Changes between British Summer Time (BST) and Greenwich Mean Time (GMT) occur twice per year. This provides an opportunity to identify sources whose emissions and inputs are specifically linked to daytime working patterns. Also, to distinguish them from other more continuously emitting sources, such as some industrial processes.

Weekly variation

Weekly variation is the averaged temporal distribution of pollutant concentrations through each day of the week. The technique divides the data set into the 7 days of the week. This can provide useful information about the working practices of individual process activities within the sector of interest.

Seasonal

This is the temporal distribution of averaged pollutant concentrations for each month of the year. This is relevant because many pollutants exhibit seasonal cycles.

Trend

By performing a regression analysis on statistics such as annual mean and 98th percentile concentrations, it is possible to assess how air quality compares to previous years. You may also identify whether pollution concentrations are changing over time. This may only become meaningful when complete data records extend over 5 years or more.

Cumulative sum (Cusum)

Cusum was originally developed to determine deviations from set values. (B. Barratt and others, Investigation into the use of the CUSUM technique in identifying changes in mean air pollution levels following introduction of a traffic management scheme, Atmospheric Environment, vol. 41, p.1784-1791, 2007). This has improved the sensitivity of this statistical technique to identify change points in ambient pollution levels.

Concurrence analysis

Concurrence analysis techniques look at the relationship between the pollutant of interest and other data collected at the same time. It looks for patterns and trends that can help identify sources. Concurrence methods can focus on two variables (for example, concentration and wind speed) or more than two (for example, concentration, wind speed and wind direction). If a particular source impacts distinctly for a particular range of concurrent variables, use this range to define a conditional window. Then track concentrations to determine trends in the source of the emission. The following are concurrence analysis techniques:

Wind speed versus pollutant concentration analysis

Wind speed plays an important role in the dispersion of air pollutants. Higher wind speeds generate more mechanical turbulence, which has the effect of distributing emissions more rapidly through the mixed boundary layer of the atmosphere. The relative concentrations measured at different wind speeds can provide insight to the nature of contributing sources. Examine and contrast average concentrations measured at different wind speeds for each 45° sector. You may get information about the number, distance, and height of release of impacting emissions.
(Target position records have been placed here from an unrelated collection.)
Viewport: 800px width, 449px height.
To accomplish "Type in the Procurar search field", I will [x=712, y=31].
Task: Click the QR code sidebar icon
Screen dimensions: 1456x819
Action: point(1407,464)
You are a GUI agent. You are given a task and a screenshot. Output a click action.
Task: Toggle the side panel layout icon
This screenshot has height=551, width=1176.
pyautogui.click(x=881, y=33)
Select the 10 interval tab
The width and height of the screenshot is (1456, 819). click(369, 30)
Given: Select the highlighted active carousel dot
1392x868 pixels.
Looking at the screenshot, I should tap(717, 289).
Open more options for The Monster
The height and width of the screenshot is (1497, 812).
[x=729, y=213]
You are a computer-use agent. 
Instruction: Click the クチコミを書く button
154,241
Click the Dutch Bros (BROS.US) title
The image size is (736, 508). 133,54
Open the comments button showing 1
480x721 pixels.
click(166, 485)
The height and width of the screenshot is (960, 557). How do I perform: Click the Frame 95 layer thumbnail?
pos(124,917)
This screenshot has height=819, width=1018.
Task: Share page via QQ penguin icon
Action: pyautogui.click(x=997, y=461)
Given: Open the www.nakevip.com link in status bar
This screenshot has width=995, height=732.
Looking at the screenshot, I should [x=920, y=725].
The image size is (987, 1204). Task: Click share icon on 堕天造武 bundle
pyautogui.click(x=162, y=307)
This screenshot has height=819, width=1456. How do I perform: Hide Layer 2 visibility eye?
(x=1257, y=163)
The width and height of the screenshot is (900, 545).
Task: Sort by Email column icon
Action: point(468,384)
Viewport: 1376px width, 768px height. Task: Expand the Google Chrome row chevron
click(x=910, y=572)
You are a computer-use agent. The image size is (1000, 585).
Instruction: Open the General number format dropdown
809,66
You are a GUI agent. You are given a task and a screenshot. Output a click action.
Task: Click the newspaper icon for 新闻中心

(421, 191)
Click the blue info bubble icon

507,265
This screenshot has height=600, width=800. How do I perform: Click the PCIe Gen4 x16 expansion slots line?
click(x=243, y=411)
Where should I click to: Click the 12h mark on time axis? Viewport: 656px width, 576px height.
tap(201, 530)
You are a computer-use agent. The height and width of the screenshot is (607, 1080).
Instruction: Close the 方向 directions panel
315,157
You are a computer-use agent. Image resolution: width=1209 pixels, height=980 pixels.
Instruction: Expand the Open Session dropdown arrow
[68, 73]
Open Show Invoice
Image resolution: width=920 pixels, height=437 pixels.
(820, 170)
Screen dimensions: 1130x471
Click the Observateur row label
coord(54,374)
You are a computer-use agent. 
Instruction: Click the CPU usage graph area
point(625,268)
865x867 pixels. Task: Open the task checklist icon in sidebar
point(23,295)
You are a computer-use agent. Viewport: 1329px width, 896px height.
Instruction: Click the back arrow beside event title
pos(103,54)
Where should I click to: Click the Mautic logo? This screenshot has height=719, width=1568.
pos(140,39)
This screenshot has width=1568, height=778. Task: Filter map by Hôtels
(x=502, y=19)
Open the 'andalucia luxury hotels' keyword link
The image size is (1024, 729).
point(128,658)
For example, if the levels of PM10 increase with windspeed but PM2.5 does not, this suggests that the sources in these sectors are not combustion sources. This could be the result of wind-blown dust because a rapid rise with wind speed is consistent with wind erosion. If a sector shows levels of PM10 and PM2.5 that increase with increasing wind speed, this suggests an elevated combustion source, such as a stack release. If a sector shows levels of PM10 and PM2.5 that decrease with increasing wind speed, this suggests that the sources in this wind sectors are low level combustion sources, such as traffic emissions.

Pollution ratio

This model looks at both NOx and particulate concentrations to establish the amount of particulate coming from traffic sources. (Fuller and others, An empirical approach for the prediction of daily mean PM10 concentrations, Atmospheric Environment vol.36, p1431-1441, 2002).

Episode analysis

Episode or event analysis looks more closely at the timing of high pollutant concentrations to identify the conditions that may have given rise to such events.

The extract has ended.